- [What you need to do]:
When you reach the line with "Where should I", start repeating the lines exactly and keep going to the end of the records, but drop every picture.

- [Data for this exercise]:
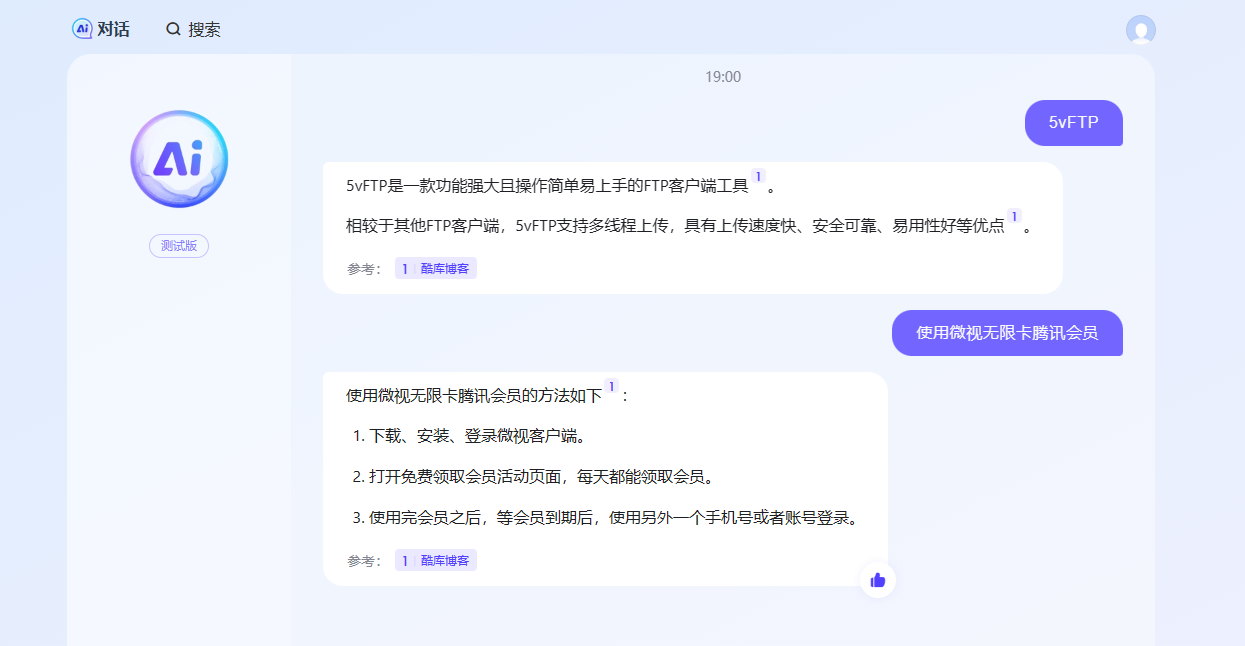
Task: Click the answer card listing 微视 membership steps
Action: coord(604,476)
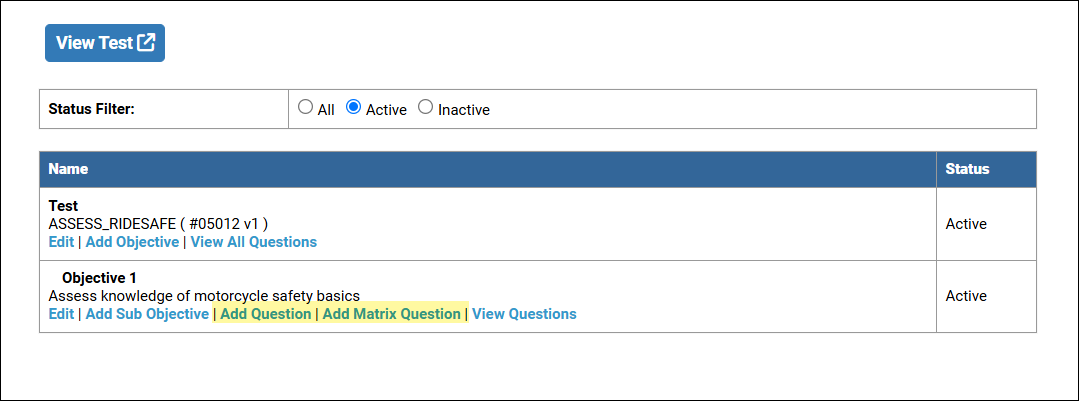This screenshot has width=1079, height=401.
Task: Open View All Questions for the test
Action: [x=253, y=242]
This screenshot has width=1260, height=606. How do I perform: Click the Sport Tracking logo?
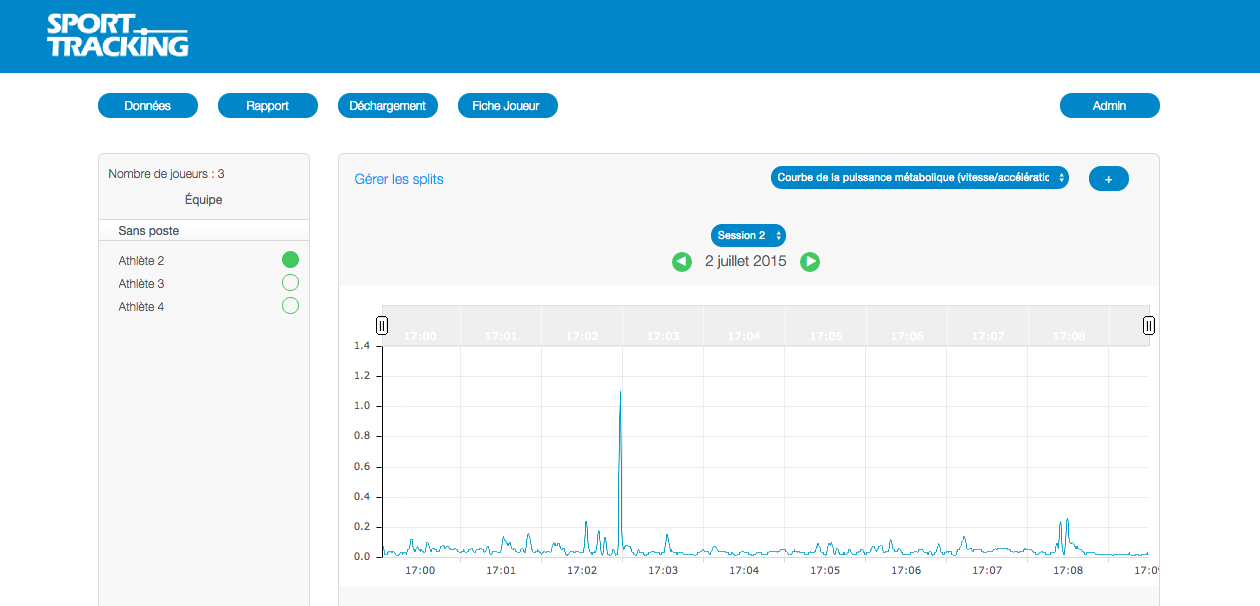pos(117,36)
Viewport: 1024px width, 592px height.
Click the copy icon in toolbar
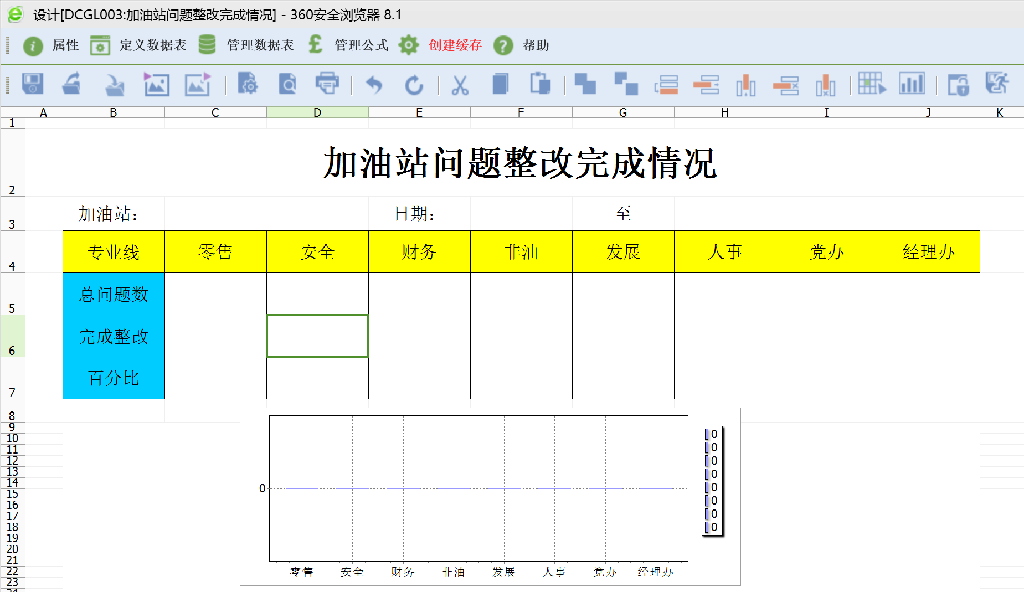(x=501, y=85)
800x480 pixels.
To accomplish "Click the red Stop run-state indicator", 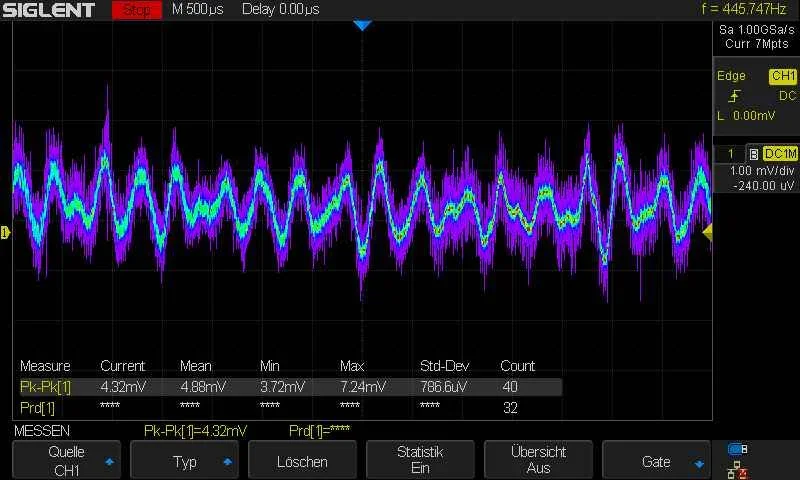I will (136, 10).
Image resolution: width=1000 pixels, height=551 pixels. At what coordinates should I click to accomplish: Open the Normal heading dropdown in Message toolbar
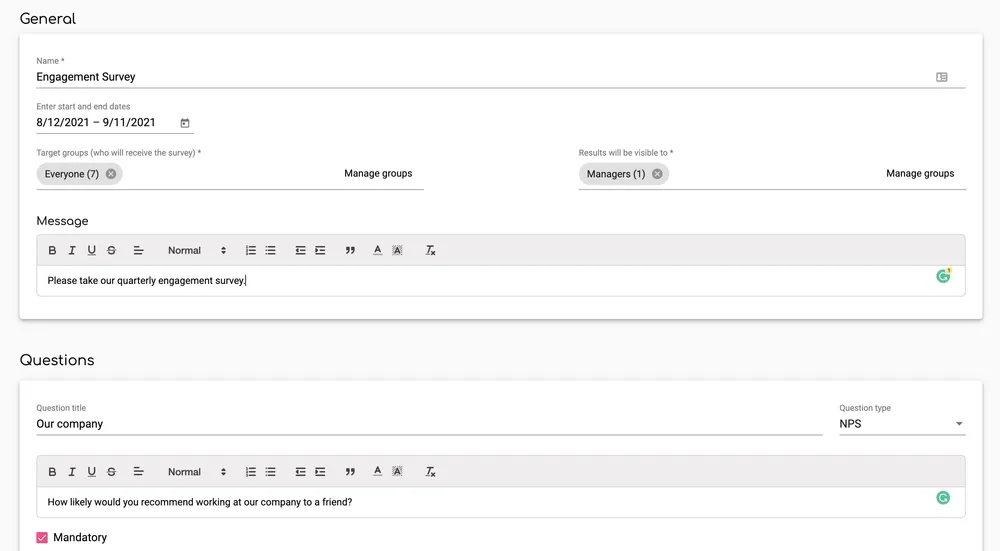[x=197, y=251]
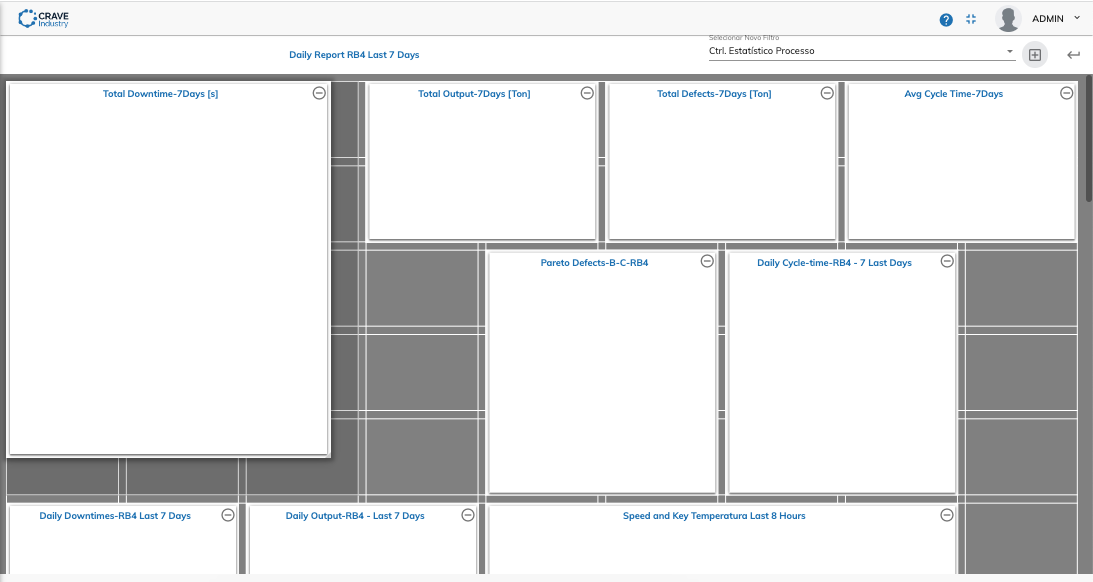1093x582 pixels.
Task: Click the return arrow icon
Action: coord(1073,54)
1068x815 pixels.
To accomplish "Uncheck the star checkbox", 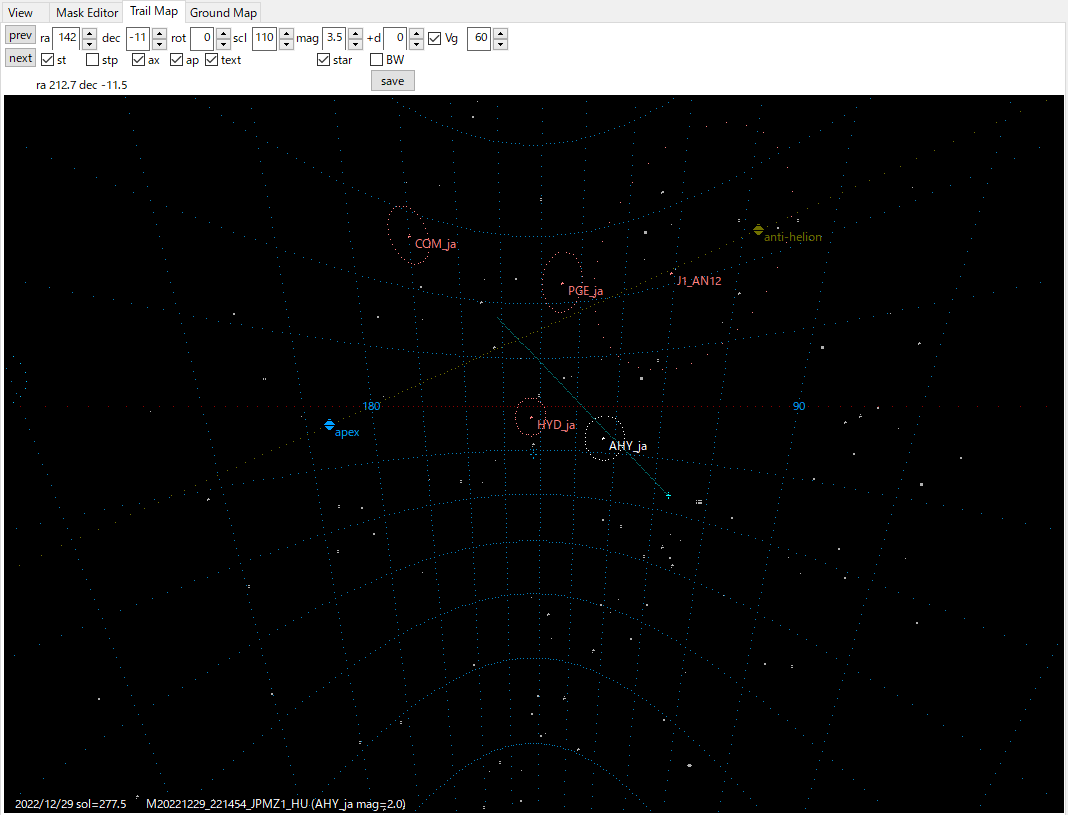I will (x=323, y=60).
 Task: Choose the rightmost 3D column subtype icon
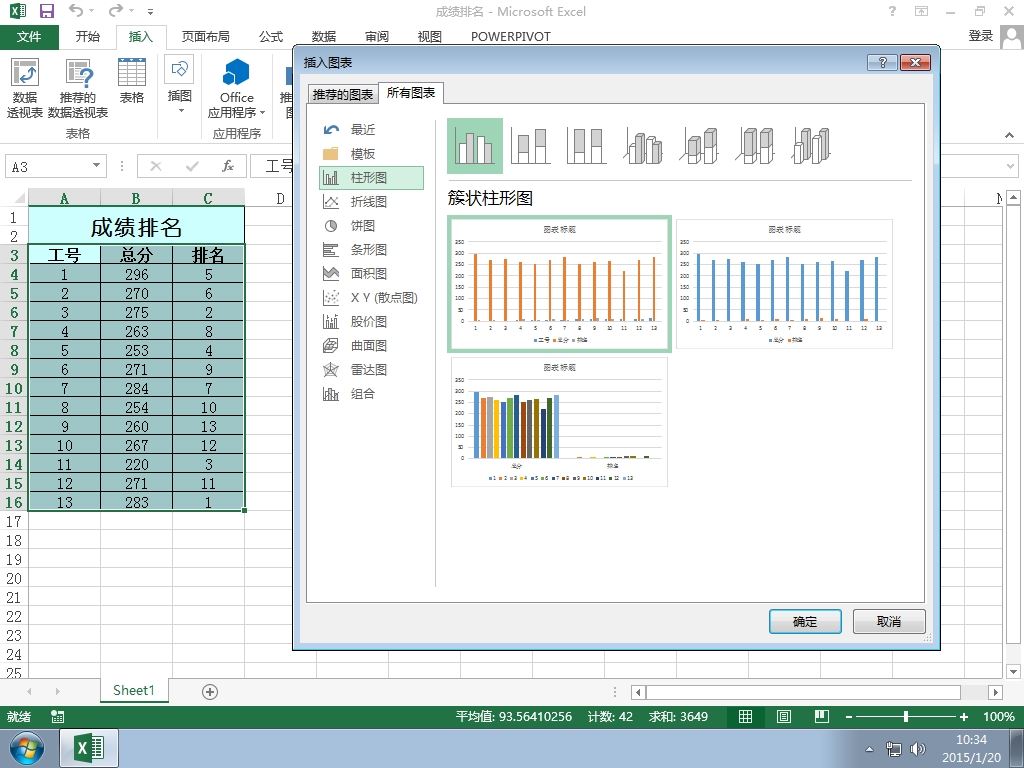click(x=812, y=146)
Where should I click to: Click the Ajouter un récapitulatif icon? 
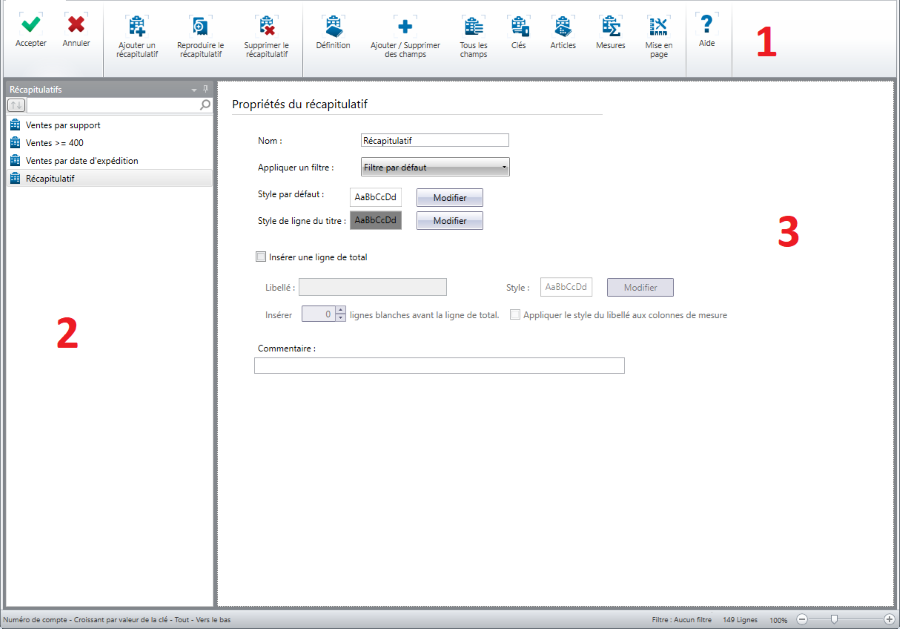point(137,26)
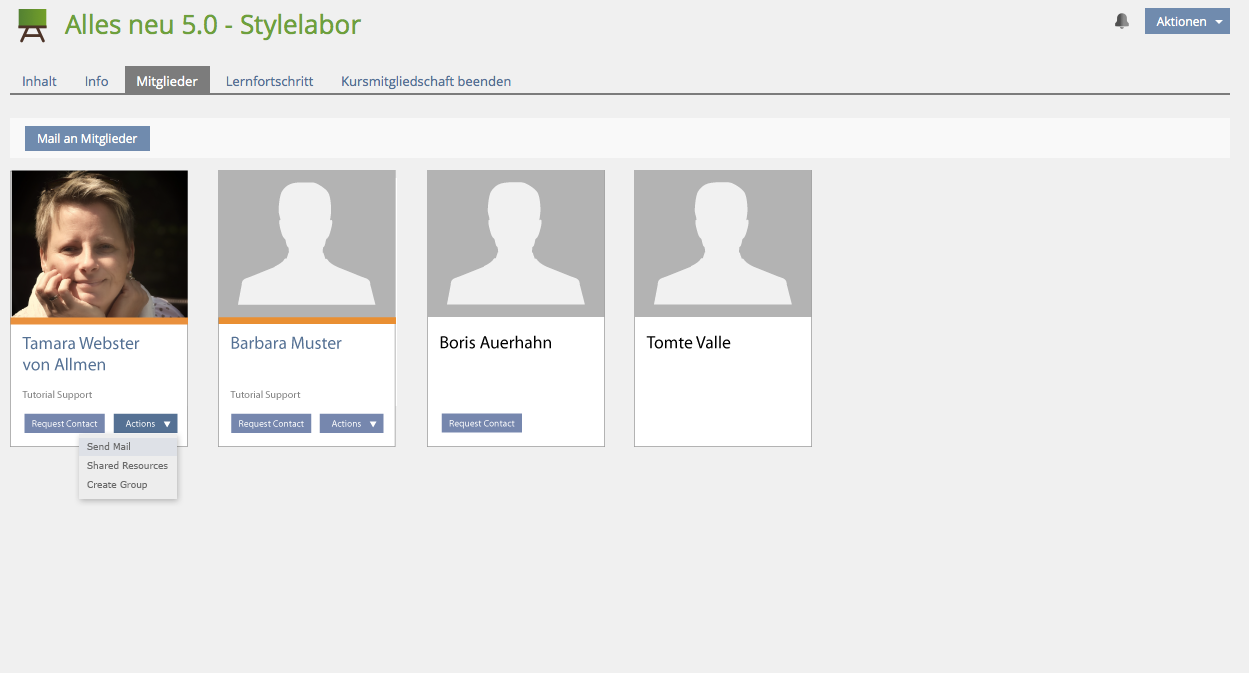1249x673 pixels.
Task: Request Contact with Boris Auerhahn
Action: (x=482, y=424)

- [Solution for this problem]:
Where should I click to: Click the Ajouter un récapitulatif icon? 
point(137,26)
1249x673 pixels.
Task: Request Contact with Boris Auerhahn
Action: (x=482, y=424)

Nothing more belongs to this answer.